Ballantine v. Cummings

Decision Date20 April 1908
Docket Number31
Citation70 A. 546,220 Pa. 621
PartiesBallantine, Appellant, v. Cummings
CourtPennsylvania Supreme Court

Argued April 2, 1908 [Copyrighted Material Omitted]

Appeal, No. 31, Jan. T., 1908, by plaintiff, from judgment of C.P. No. 1, Phila. Co., Dec. T., 1900, No. 130, on verdict for defendants in case of Charles M. Ballantine v. George K Cummings et al. Affirmed.

Trespass for conspiracy. Before MAGILL, J.

At the trial when plaintiff was on the stand he was asked this question:

Mr. Bracken: "Q. Had you any knowledge, prior to your purchase in March, 1899, of the listing of the common stock of the company upon the Philadelphia Stock Exchange?"

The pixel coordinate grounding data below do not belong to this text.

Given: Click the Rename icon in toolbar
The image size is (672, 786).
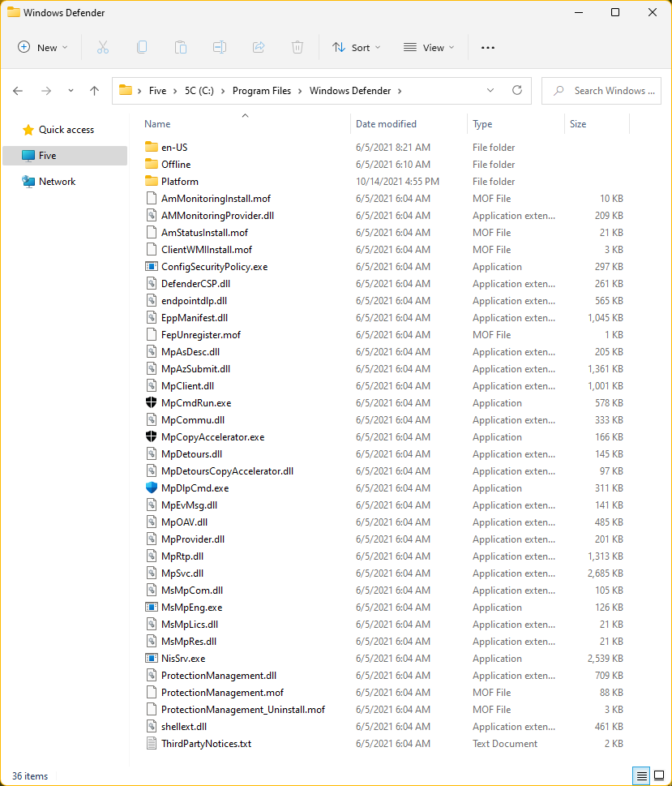Looking at the screenshot, I should coord(220,48).
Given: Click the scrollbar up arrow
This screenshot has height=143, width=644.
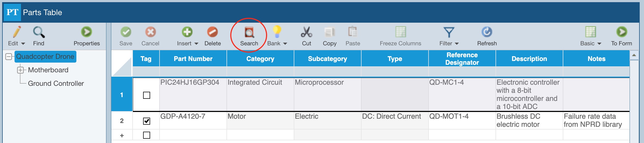Looking at the screenshot, I should (x=634, y=55).
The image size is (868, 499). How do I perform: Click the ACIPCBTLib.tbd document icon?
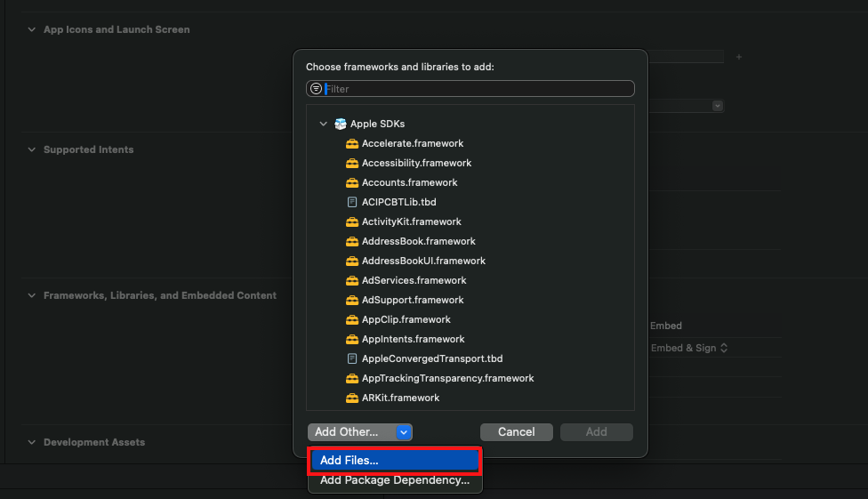(352, 202)

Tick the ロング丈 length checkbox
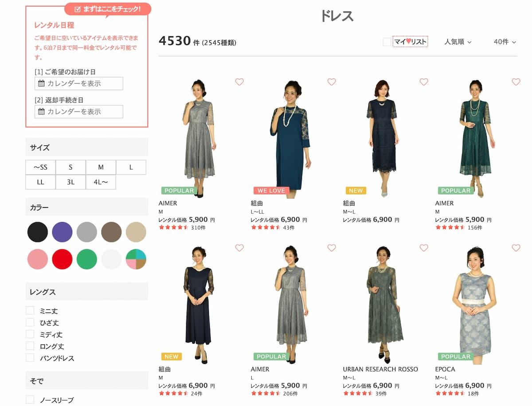coord(30,346)
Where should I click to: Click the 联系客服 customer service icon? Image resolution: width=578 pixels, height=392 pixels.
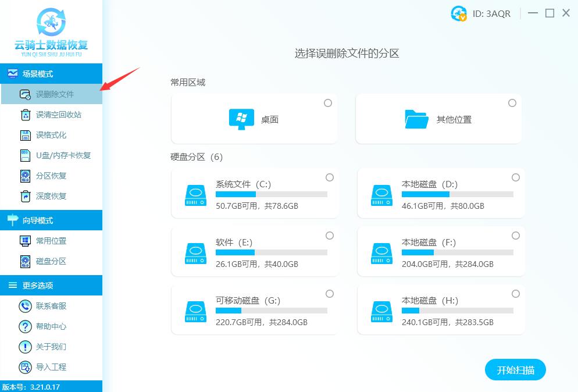point(24,306)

Mr. Graham: The only stock involved here is preferred stock. I object to any evidence of the listing of the common stock. It is not in issue, and the preferred stock was not a listed stock at the time of the purchase of this stock, nor for six months afterwards.

The Court: I will sustain the objection at this stage of the case. Exception. [1]

J. Bell Austin was examined as follows:

"Q. What is your business? A. Secretary and treasurer of the Philadelphia Stock Exchange. Q. Did you hold that position in January, 1899? A. Yes, sir. Q. What is the Philadelphia Stock Exchange? A. A place where stocks and bonds are bought and sold. Q. I mean in respect to its membership. It is an organization, isn't it, of brokers for the sale and purchase of stocks and bonds? A. Yes, sir. Q. Have you with you any papers that were filed with the Philadelphia Stock Exchange by the Daylight Prism Company? A. I think so, yes. Q. Will you please produce them. (Witness produces papers.) Q. One of the papers you produced is entitled at the head, Philadelphia Stock Exchange, stock application for the listing of stock dated August 1, 1899? A. Yes, sir. Q. Have you an application of an earlier date? A. That is preferred stock, isn't it?"

Mr. Graham: Yes.

"A. Yes, that is for the common stock. Q. You also produce an application dated January 13, 1899, for the listing of the common stock? A. The common stock? Q. On the Philadelphia Stock Exchange. Was that delivered to you on or about that date?"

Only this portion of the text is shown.